> **Exercise details**
Each line from the opening of the listing below through the line that contains "Task: Click the inner MDI restore window icon" is to be output exactly as written.

> **Record excerpts**
'''

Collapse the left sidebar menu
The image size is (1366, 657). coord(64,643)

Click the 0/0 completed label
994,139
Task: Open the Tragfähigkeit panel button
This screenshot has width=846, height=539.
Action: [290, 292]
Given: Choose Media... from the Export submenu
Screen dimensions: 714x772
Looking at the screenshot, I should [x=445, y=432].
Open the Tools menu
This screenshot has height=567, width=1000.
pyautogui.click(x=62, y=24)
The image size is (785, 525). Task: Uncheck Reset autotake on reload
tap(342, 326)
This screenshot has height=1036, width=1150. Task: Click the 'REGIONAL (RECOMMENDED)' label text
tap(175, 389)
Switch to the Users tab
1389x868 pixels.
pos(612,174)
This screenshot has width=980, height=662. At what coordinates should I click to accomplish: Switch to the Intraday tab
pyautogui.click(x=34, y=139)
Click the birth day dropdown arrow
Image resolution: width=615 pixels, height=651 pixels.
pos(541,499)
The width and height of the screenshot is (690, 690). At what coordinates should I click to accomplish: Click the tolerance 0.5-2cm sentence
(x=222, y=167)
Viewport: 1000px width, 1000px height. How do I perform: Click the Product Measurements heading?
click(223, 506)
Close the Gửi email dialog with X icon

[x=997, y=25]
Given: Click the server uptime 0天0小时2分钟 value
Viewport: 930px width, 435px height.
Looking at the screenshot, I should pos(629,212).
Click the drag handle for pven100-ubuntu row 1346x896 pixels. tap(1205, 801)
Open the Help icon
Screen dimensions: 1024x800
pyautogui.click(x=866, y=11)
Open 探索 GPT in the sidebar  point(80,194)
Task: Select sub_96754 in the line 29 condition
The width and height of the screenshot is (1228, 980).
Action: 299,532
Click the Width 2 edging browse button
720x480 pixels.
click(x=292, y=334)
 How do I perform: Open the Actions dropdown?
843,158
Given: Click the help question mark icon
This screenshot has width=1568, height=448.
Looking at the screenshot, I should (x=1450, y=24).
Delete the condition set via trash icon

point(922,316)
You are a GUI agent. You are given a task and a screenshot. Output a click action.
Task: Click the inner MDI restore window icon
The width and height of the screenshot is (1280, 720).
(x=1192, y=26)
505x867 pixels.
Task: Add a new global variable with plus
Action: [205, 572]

'''

> **Your response**
Collapse the left sidebar menu
The image size is (1366, 657). coord(64,643)

Click the 0/0 completed label
994,139
Task: Open the Tragfähigkeit panel button
This screenshot has width=846, height=539.
Action: [290, 292]
Given: Choose Media... from the Export submenu
Screen dimensions: 714x772
Looking at the screenshot, I should [x=445, y=432].
Open the Tools menu
This screenshot has height=567, width=1000.
pyautogui.click(x=62, y=24)
The image size is (785, 525). Task: Uncheck Reset autotake on reload
tap(342, 326)
This screenshot has height=1036, width=1150. Task: Click the 'REGIONAL (RECOMMENDED)' label text
tap(175, 389)
Switch to the Users tab
1389x868 pixels.
pos(612,174)
This screenshot has width=980, height=662. At what coordinates should I click to accomplish: Switch to the Intraday tab
pyautogui.click(x=34, y=139)
Click the birth day dropdown arrow
Image resolution: width=615 pixels, height=651 pixels.
pos(541,499)
The width and height of the screenshot is (690, 690). At what coordinates should I click to accomplish: Click the tolerance 0.5-2cm sentence
(x=222, y=167)
Viewport: 1000px width, 1000px height. How do I perform: Click the Product Measurements heading?
click(223, 506)
Close the Gửi email dialog with X icon

[x=997, y=25]
Given: Click the server uptime 0天0小时2分钟 value
Viewport: 930px width, 435px height.
Looking at the screenshot, I should pos(629,212).
Click the drag handle for pven100-ubuntu row 1346x896 pixels. tap(1205, 801)
Open the Help icon
Screen dimensions: 1024x800
pyautogui.click(x=866, y=11)
Open 探索 GPT in the sidebar  point(80,194)
Task: Select sub_96754 in the line 29 condition
The width and height of the screenshot is (1228, 980).
Action: 299,532
Click the Width 2 edging browse button
720x480 pixels.
click(x=292, y=334)
 How do I perform: Open the Actions dropdown?
843,158
Given: Click the help question mark icon
This screenshot has width=1568, height=448.
Looking at the screenshot, I should (x=1450, y=24).
Delete the condition set via trash icon

point(922,316)
You are a GUI agent. You are given a task and a screenshot. Output a click action.
Task: Click the inner MDI restore window icon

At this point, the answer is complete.